Spyware bersembunyi di balik sebuah peranti lunak bernama Loverspy yang dibuat dan dipasarkan oleh Perez. Para pembeli yang membayar sejumlah 89 dolar AS melalui situs akan terhubung langsung ke komputer Perez di San Diego. Pembeli bisa mengakses area “member” untuk memilih menu yakni kartu ucapan elektronik. Kartu ini bisa dikirimkan ke lima alamat email yang berbeda. Member bisa memilih apakah ia mau mengirim dengan menggunakan alamat emailnya sendiri atau alamat palsu.

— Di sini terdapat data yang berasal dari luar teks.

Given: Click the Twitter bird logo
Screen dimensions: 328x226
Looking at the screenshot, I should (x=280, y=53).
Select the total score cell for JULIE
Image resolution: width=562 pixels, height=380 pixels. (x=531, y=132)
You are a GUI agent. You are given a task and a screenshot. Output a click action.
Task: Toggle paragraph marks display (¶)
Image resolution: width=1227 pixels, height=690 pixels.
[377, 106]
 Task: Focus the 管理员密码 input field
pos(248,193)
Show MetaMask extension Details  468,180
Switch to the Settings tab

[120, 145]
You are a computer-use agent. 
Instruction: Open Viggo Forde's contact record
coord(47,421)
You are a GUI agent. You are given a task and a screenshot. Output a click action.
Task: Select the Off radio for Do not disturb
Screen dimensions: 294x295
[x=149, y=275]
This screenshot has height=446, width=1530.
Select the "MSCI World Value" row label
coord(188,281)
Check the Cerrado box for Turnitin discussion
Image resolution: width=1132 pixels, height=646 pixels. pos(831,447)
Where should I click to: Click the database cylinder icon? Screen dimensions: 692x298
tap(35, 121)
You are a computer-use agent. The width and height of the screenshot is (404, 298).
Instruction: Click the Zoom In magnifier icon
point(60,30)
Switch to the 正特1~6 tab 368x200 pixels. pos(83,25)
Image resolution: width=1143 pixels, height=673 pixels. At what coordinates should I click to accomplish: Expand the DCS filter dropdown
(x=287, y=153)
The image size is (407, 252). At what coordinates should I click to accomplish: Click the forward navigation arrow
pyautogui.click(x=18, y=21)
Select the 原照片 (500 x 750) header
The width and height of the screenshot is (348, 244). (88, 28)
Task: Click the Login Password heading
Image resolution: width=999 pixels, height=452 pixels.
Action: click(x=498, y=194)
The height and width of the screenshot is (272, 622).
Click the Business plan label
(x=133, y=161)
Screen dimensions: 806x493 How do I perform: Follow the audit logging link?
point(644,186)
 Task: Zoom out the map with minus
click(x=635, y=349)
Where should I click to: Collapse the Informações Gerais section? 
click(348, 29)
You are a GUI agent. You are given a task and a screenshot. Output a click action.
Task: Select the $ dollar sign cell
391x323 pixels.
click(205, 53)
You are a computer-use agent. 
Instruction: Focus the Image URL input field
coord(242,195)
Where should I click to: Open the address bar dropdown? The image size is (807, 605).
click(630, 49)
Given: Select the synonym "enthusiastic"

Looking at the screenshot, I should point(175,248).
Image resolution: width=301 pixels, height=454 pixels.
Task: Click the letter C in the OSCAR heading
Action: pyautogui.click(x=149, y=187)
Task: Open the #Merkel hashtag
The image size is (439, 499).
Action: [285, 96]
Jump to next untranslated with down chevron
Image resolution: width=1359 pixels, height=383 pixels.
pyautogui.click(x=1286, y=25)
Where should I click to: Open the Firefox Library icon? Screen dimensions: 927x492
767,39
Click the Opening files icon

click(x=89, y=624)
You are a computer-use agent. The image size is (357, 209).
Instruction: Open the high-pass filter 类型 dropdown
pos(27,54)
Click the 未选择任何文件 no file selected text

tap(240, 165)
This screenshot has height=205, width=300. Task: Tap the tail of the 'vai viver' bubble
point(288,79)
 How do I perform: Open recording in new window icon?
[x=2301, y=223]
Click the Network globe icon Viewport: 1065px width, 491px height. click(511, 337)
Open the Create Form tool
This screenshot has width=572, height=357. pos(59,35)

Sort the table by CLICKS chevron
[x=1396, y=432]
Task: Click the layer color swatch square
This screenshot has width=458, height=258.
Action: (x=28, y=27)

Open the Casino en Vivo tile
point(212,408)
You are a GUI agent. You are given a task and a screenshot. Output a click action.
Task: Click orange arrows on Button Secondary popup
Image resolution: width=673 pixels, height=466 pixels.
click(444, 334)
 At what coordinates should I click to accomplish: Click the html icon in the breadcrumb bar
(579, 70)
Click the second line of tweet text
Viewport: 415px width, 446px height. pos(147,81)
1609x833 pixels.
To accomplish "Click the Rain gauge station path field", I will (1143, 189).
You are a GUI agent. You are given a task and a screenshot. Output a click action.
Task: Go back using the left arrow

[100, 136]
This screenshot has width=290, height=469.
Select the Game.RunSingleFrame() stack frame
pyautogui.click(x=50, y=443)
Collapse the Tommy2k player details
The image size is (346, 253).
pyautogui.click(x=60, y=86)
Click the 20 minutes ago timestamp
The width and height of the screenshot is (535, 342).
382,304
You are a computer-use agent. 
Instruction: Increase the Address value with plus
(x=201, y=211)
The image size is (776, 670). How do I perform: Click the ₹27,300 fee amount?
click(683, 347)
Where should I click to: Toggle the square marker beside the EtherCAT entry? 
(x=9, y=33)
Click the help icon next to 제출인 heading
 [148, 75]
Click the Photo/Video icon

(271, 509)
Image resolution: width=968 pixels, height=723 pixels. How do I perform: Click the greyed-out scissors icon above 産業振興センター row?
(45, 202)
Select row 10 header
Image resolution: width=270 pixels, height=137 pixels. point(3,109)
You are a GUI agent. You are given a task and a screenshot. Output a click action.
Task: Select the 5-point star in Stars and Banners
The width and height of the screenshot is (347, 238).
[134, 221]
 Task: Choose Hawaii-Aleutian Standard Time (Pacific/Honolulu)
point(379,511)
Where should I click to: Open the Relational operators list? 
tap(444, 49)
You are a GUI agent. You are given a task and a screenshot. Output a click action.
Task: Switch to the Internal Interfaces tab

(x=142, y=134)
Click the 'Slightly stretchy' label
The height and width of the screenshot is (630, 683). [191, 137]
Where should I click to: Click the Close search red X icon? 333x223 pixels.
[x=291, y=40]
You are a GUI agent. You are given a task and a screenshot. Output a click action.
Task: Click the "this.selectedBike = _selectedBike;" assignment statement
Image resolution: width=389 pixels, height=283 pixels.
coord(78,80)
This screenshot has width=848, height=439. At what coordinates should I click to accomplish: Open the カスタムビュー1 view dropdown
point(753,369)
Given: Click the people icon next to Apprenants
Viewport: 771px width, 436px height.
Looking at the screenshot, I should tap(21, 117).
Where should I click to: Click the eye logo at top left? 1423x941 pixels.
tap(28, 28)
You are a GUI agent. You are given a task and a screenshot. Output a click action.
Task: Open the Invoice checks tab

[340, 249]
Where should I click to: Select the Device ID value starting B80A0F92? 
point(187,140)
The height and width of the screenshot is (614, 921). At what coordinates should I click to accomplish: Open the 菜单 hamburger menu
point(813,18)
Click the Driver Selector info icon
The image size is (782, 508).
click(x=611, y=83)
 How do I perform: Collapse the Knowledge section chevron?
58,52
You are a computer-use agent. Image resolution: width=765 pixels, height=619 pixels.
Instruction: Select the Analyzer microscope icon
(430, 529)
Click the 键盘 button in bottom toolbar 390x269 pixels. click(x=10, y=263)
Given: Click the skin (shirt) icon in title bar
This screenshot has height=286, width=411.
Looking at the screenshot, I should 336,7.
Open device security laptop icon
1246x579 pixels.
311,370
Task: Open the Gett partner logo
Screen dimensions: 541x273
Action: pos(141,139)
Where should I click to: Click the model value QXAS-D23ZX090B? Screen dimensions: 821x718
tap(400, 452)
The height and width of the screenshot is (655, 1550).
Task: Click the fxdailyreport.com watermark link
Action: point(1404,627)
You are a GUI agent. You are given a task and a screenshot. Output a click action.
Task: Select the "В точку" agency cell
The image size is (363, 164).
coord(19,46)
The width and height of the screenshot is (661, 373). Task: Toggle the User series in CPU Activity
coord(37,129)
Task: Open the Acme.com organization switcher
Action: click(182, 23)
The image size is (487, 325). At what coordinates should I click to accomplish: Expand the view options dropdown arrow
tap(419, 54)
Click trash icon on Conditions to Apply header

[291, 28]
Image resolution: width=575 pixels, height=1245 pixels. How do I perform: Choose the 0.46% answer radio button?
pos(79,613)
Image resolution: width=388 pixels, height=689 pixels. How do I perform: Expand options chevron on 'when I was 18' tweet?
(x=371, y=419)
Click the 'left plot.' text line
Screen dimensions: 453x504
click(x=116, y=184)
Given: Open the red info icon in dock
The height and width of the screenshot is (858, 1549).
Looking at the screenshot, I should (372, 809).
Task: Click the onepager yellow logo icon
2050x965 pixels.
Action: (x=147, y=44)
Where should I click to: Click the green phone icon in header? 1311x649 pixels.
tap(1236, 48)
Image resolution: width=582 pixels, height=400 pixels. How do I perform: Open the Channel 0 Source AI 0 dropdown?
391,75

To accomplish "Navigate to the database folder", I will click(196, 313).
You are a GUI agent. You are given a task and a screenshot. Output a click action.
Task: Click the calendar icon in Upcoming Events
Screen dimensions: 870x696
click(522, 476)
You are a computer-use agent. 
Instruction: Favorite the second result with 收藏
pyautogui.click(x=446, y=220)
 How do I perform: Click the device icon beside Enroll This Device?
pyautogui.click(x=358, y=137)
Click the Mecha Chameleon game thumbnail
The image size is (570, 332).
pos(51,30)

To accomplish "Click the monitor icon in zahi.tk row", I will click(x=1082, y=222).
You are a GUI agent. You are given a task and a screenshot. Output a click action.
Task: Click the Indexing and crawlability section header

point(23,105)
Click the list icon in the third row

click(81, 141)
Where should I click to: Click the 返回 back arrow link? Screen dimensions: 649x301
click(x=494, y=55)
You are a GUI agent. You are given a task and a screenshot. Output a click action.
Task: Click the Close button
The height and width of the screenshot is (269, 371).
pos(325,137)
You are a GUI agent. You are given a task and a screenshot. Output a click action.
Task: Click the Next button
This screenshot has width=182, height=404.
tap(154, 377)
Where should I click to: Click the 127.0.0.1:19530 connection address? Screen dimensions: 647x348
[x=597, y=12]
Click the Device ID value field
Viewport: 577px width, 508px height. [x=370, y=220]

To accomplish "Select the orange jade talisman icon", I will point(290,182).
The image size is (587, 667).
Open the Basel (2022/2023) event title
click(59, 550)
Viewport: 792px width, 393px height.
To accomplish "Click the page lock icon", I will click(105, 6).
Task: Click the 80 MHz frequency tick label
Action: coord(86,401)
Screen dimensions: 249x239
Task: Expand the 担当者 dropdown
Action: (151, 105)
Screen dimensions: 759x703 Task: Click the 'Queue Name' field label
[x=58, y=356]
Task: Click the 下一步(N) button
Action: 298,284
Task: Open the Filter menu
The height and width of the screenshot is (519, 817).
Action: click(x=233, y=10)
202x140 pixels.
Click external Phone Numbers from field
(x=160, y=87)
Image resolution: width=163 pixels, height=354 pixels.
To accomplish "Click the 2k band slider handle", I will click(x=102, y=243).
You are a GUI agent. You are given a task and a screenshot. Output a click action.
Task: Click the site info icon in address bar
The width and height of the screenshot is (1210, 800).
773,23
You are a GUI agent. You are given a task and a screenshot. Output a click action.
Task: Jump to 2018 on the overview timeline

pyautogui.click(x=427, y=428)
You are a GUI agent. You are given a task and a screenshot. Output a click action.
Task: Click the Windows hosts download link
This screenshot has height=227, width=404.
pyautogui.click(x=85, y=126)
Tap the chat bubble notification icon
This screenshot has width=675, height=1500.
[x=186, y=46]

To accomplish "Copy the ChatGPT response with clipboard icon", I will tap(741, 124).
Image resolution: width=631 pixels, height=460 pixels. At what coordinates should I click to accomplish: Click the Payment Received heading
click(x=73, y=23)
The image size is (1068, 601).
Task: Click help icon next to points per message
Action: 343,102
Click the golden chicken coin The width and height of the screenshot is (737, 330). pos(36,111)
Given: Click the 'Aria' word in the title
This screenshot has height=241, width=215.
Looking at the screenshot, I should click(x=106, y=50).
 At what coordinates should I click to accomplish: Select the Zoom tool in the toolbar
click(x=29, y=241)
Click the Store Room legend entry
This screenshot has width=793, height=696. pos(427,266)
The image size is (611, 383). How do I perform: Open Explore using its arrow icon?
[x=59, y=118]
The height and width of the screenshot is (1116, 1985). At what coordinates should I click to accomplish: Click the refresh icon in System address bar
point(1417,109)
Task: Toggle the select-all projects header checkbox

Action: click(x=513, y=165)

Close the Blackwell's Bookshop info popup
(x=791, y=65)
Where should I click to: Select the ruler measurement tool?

Sekali email berisi kartu ucapan ini dibuka oleh penerima, maka otomatis program Loverspy terinstal ke komputernya. Sejak itulah segala aktivitas yang dilakukan di komputer itu mulai dari mengirim dan menerima email, membuka situs bahkan juga password dan username yang diketikkan pemilik komputer akan terekam oleh Loverspy. Semua informasi pribadi ini terkirim ke komputer Perez dan pembeli Loverspy.
Lebih parah lagi, Loverspy memungkinkan pengirimnya untuk memerintah komputer korban, seperti menghapus pesan, mengubah akses, password dan banyak lagi. Bahkan juga mengakses kamera web yang terkoneksi dengan komputer sang korban.
Tidak main-main, ada lebih dari 1000 pembeli Loverspy di AS saja. Mereka ini menggunakan Loverspy untuk memata-matai para korban yang diperkirakan tak kurang dari 2000 user. Untung sejak Oktober 2003 aksi brutal ini dihentikan oleh aparat kepolisian Amerika Serikat.
Perez dijerat berbagai sanksi pelanggaran mulai dari menciptakan peranti yang melanggar hukum, mengirim program dalam bentuk kartu ucapan palsu, mengiklankan program terlarang itu, mengiklankan kegunaan buruk dari program itu, mengakses saluran pribadi orang lain, menyusup ke sistem komunikasi tanpa izin, dan mengakses data di komputer orang tanpa diketahui pemiliknya. Masing-masing pelanggaran itu dituntut hukuman penjara maksimum lima tahun dan denda 250.000 dolar AS per pelanggaran.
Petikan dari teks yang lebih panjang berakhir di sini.